Marketo shares Adobe’s vision of a conglomerated (and lucrative) marketing technology landscape.
“We want to be a one-stop destination,” according to Mika Yamamoto, who became Marketo’s global president in August and spoke with AdExchanger prior to reports of a pending sale last week. “To do that, we need to make sure we have integrated experiences with all the other players in the marketing tech stack.”
Adobe has had similar capabilities to Marketo products for some time, like with its 2013 acquisition of email marketing company Neolane, now Adobe Campaign. But Marketo lets Adobe tie its existing suite to upper-funnel activity like prospecting leads and to eventual business-based conversions.
“Every B2B customer does email and does analytics. For us, the opportunity is to connect more closely to core revenue flows of a business,” Rencher said, citing Marketo’s attribution capability.
The acquisition is also a bullish sign for the private equity companies that have snapped up public marketing technology companies. Vista Equity Partners bought Marketo for $1.8 billion in late 2016. Golden Gate Capital acquired Neustar at $2.9 billion, Vector Capital privatized Sizmek and Rocket Fuel and last month the B2B data and advertising company Dun & Bradstreet agreed to be taken private by CC Capital for $6.9 billion.

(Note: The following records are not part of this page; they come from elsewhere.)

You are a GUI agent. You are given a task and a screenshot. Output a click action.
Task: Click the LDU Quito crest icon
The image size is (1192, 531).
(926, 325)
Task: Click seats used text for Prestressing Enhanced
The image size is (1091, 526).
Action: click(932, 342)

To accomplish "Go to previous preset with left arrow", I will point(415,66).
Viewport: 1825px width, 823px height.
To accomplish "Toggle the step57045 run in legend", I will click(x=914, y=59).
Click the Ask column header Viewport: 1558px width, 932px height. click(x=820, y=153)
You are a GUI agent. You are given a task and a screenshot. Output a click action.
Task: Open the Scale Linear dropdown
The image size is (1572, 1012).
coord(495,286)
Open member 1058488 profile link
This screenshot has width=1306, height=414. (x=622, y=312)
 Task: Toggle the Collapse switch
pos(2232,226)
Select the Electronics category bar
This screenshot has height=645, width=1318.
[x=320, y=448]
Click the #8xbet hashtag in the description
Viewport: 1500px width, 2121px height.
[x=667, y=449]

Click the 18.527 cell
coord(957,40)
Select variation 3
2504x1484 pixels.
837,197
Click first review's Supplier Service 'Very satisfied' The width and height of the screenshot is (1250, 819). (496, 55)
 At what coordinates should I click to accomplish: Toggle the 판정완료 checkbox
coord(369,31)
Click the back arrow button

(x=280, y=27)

But Adobe paid almost triple Marketo’s public market value in less than two years. This high premium makes sense considering that Adobe is a near nonentity in the B2B category compared to Oracle, Salesforce and Marketo, said Todd Berkowitz, Gartner’s managing VP focused on B2B technology.
So Adobe’s only real avenue into B2B was to buy, and Marketo was the last significant piece of B2B real estate up for sale.
Adobe could have filled the same product capabilities with more efficient, smaller-scale deals, said Joe Stanhope, a Forrester VP and principal analyst. “There’s clearly a premium on Marketo being the last big, broadly-known option in the category.”
Investors seemed skeptical of the price tag.
“Two years ago, you could have acquired [Marketo] for about a third. What do you think about the move-to-market boost compared to the premium you’re paying?” asked one investor.
“Is there anything [Marketo] has done in the past two years to change how we thought about them when they were public?” asked another, alluding to Wall Street’s lukewarm attachment to Marketo at the time.
“I can’t comment on what it was two years ago,” said Adobe CEO Shantanu Narayen. “But from my perspective it’s a market-leading product.”